WelCom December 2022
They sang, they danced and they clapped. As world leaders gathered in Sharm El Sheikh, Egypt for the 2022 United Nations Climate Change Conference, faith organisations found their voices through protest.
Christian youth from across the world came together to dramatise the hurt the environment was going through, and with it, the entire human race.
Joe Bongay of the Catholic Youth Network for Environmental Sustainability in Africa told Catholic News Service (CNS) the protests were meant to draw attention to the need to care for the earth, in line with Pope Francis’ encyclical Laudato Si’: on Care for Our Common Home.
‘When you sing about it, when you clap about it, it reminds people of their moral obligations toward caring for what we all share, which is the common earth that we all live in,’ he said.
He told CNS how a changing climate was affecting ordinary people across Africa, citing the drought in East Africa, where the United Nations has predicted more than 50 million people will suffer from acute hunger by the end of the year.

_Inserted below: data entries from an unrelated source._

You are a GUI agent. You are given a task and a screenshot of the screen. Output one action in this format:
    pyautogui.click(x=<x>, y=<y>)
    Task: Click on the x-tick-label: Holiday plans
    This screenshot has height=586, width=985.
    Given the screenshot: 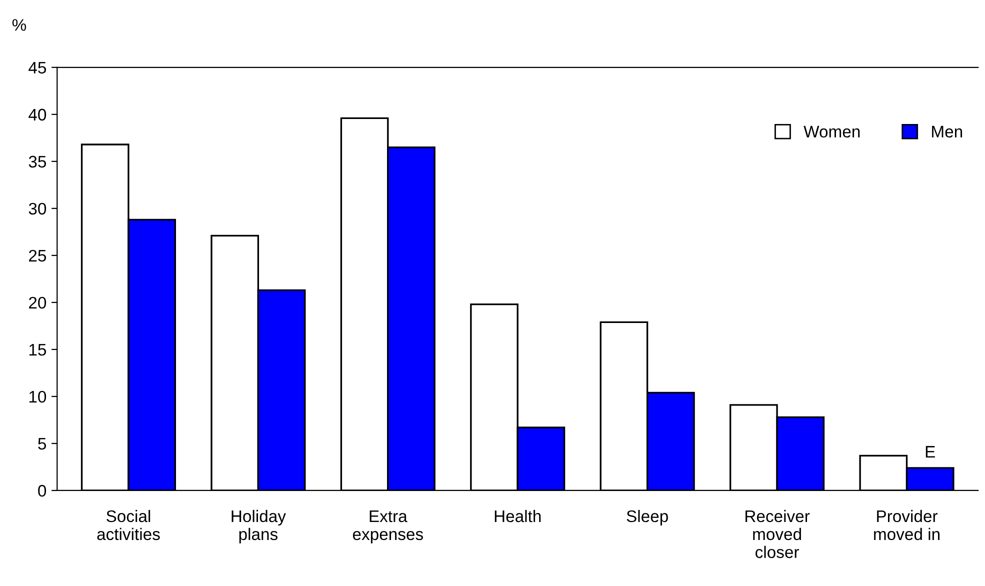 What is the action you would take?
    pyautogui.click(x=259, y=527)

‘We are struggling to survive in terms of food, in terms of hunger, and so many other problems brought about by climate change. Africa is at a point where it can’t even feed itself,’ he told CNS.
Nigerian Catholic activist Lucky Abeng talked about the devastating floods in his country that killed more than 600 people in October alone and displaced more than a million more. ‘Climate change is here with us,’ he said.
Rita Uwaka of Friends of the Earth Africa expressed discomfort with the presence of fossil fuel lobbyists at the COP27 event, as the climate conference is known.
‘Many corporations are taking over the climate space, hijacking and manipulating the negotiation process, and we feel that these criminals who are fuelling climate crises need to be kicked out,’ she told CNS.
She blasted leaders for seeking what she called ‘false solutions’ to the climate emergency, citing carbon markets as an example.
‘Take carbon credits for instance. It means you have to keep polluting in the developed countries, and then you come to Africa to plant trees to absorb the carbon, but you are not stopping pollution at the source. That is a false solution, and we reject it,’ she told CNS.
She complained that agro-commodities companies ‘are in the negotiation space; they are fueling a lot of land grabs in Africa – taking over forests, cutting them down and replacing them with plantations. And this increase in deforestation as a result of agro-commodities expansion is fueling climate change. But here, they are putting it as a solution.’
Rita Uwaka said local communities in Africa and other developing countries should be leading the search for solutions in which accessible and affordable renewable energy is encouraged.
‘We want solutions like agro-ecology, where you put food production in the hands of the people. We want community forest management methods that put the management of our forests in the hands of communities.’